• Thu
  • Dec 18, 2014
  • Updated: 10:35am

Arts should not miss out in funding shake-up

PUBLISHED : Thursday, 02 December, 2010, 12:00am
UPDATED : Thursday, 02 December, 2010, 12:00am

Whenever the Hong Kong government plans to change university funding, unease ripples through the ranks of arts and humanities academics. They have good reason to worry. As with elsewhere in the world - and perhaps more so here - their disciplines are given short shrift next to those of science and business. With authorities so focused on policies that have economic benefits, it is natural to fear that any new approach will mean less for the arts. Officials have to ensure that the latest shift in allocations means that this is not the case because arts and humanities subjects are essential to creating well-rounded students. They raise questions about life, and help the search for answers and meaning. Through them there is a direct link to human experience. They teach broad thinking.

Deepening understanding of oneself and the world would not appear to be one of the government's top priorities with its funding plans for the 2012-13 academic year. It is carving HK$750 million from the HK$10.8 billion allocation for the eight publicly-funded universities and putting it into a pool for the Research Grants Council to hand out. The organisation has a firm track record of favouring bids for the physical sciences. With less general funding available, the heads of arts and humanities programmes worry that there will be fewer resources available for staff and operating costs.

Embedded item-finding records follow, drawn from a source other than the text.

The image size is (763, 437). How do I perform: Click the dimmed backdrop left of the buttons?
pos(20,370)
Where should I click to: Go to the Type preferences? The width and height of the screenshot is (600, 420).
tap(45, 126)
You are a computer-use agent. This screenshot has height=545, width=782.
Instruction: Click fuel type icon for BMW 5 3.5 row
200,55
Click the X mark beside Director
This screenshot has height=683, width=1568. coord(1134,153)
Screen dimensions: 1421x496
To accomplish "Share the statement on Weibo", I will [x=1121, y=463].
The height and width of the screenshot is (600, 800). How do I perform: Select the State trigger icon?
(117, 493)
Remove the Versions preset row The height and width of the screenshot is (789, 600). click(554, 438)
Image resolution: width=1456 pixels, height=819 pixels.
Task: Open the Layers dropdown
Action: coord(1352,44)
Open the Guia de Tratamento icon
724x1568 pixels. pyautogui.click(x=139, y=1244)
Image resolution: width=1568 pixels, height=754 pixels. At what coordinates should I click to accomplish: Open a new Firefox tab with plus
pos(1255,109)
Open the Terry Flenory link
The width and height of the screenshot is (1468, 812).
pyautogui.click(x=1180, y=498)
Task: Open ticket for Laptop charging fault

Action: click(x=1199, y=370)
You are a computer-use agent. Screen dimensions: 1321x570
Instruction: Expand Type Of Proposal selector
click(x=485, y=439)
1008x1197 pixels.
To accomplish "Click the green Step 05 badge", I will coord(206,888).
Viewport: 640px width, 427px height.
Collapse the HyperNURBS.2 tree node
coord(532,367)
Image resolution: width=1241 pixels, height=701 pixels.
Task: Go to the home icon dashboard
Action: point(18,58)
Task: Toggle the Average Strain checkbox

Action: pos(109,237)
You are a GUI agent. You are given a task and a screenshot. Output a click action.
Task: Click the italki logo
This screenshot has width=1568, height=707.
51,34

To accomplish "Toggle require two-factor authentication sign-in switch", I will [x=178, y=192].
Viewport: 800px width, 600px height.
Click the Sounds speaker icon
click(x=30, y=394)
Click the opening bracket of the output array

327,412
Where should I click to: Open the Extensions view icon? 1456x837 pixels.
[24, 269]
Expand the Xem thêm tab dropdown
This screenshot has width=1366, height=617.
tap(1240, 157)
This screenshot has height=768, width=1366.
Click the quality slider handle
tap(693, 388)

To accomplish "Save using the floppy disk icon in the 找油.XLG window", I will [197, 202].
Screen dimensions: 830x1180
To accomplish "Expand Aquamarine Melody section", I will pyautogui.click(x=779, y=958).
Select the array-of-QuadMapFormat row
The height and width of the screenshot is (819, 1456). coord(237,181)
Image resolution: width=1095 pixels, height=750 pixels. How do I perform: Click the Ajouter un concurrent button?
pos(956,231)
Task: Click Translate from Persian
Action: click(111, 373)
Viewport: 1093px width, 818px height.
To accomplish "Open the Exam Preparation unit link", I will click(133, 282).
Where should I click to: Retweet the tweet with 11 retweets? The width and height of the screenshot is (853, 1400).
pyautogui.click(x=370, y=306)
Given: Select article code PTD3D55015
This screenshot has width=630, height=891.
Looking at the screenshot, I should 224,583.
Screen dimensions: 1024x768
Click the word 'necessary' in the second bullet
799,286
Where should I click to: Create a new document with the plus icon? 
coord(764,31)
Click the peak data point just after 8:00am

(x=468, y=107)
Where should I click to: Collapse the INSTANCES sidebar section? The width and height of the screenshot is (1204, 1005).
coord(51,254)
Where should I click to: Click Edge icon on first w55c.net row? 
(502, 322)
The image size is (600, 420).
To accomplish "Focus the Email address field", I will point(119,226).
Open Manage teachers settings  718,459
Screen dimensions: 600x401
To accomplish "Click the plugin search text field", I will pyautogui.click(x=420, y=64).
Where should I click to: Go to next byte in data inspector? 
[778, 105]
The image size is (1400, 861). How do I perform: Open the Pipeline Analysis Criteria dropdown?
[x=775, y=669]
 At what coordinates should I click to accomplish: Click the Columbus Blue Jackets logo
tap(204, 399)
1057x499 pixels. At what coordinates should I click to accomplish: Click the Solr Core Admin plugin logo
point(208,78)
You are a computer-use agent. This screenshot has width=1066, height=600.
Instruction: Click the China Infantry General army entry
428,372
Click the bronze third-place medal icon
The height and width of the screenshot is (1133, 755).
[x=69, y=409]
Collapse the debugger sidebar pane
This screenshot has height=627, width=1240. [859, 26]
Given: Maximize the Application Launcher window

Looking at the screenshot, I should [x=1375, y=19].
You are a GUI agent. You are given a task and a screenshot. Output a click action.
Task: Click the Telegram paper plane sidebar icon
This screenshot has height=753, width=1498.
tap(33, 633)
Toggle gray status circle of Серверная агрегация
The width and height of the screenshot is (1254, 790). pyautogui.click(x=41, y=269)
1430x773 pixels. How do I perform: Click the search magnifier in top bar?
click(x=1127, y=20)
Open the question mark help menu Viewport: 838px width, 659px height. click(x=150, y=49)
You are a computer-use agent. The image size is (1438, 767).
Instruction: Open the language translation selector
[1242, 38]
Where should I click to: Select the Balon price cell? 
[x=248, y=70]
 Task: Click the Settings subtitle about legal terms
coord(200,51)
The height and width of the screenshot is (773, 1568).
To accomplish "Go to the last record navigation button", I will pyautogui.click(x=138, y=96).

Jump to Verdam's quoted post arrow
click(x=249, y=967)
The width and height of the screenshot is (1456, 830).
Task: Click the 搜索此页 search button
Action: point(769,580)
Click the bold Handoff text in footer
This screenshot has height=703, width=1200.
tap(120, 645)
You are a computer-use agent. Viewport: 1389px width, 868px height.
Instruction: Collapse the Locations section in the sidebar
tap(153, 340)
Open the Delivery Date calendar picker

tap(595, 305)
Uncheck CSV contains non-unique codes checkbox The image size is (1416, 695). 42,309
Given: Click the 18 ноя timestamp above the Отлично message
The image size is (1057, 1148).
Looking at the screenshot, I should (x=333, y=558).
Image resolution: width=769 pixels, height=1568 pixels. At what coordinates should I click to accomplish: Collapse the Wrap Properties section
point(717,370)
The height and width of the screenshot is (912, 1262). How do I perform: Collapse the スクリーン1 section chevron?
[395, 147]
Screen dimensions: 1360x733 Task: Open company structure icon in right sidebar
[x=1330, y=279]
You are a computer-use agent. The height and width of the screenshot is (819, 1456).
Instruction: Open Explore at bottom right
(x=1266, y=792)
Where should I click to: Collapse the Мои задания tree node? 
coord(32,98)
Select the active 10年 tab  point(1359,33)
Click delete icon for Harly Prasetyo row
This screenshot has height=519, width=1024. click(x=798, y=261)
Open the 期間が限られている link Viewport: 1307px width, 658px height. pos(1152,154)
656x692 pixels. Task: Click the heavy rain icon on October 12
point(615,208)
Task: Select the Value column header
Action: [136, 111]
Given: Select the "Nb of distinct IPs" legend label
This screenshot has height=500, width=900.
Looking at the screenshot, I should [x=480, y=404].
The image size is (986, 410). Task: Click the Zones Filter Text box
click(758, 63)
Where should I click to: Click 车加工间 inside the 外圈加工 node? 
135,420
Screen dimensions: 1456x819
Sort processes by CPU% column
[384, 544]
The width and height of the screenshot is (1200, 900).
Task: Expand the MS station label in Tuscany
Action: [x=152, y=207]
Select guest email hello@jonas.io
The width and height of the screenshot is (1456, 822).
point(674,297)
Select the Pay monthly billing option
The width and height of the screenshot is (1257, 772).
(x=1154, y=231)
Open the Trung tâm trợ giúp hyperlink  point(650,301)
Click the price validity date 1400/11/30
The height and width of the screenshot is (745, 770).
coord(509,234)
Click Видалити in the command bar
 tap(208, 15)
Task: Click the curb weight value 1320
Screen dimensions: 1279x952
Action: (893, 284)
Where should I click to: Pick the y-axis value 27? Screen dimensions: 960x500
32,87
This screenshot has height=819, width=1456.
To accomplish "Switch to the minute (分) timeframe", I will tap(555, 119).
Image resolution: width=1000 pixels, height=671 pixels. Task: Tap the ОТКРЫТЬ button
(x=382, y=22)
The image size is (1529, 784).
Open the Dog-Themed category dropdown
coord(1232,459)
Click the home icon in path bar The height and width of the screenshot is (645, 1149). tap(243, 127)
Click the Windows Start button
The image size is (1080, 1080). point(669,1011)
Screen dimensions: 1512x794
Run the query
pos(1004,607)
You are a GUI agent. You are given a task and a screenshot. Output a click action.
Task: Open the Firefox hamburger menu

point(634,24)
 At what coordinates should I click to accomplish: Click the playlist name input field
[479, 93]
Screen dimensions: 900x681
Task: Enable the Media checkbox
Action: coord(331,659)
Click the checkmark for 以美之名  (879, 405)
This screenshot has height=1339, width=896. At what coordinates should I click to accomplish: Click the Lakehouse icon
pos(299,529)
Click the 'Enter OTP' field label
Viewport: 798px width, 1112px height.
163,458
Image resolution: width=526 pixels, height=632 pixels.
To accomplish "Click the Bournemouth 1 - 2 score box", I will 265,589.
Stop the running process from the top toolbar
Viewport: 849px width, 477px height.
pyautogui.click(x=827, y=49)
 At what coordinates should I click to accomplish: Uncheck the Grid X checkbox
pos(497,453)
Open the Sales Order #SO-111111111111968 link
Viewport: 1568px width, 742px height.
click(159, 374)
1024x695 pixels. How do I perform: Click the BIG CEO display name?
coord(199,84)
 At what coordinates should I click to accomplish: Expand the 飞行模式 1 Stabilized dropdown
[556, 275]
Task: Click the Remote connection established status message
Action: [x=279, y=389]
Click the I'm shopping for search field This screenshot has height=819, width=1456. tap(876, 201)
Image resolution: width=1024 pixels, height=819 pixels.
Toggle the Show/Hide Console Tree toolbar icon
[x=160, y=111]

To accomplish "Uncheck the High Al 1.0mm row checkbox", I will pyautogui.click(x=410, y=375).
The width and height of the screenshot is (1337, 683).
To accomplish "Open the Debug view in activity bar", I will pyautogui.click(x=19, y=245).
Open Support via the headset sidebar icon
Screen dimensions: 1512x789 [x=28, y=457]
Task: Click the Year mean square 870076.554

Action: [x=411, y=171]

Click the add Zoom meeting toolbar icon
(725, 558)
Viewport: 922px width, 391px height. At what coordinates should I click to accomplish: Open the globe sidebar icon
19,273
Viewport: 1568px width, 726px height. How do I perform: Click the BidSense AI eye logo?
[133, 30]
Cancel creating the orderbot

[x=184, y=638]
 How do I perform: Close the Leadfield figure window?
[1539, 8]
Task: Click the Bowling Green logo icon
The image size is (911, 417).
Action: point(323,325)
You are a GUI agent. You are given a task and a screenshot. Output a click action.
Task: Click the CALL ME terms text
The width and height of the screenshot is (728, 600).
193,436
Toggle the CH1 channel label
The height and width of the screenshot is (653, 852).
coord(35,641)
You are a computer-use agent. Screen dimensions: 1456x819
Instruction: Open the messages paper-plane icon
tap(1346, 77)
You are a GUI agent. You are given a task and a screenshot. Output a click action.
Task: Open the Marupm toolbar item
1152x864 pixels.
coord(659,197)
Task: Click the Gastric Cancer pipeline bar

History, literature, languages and philosophy are not subjects guaranteed to turn out graduates who can easily find jobs in Hong Kong. Nor do they directly contribute to the business, medical, science or technology sectors. But they nonetheless richly broaden the fabric of our society.

Just because research in the arts and humanities seems to produce fewer tangible benefits, the government should not draw a line between them and other fields of university endeavour. Ideas, knowledge and the spirit of inquiry - all of which are cultivated in the study of humanities - bring great wealth to a society. As the government goes through this change of policy it should ensure an equal value is placed on all areas of study.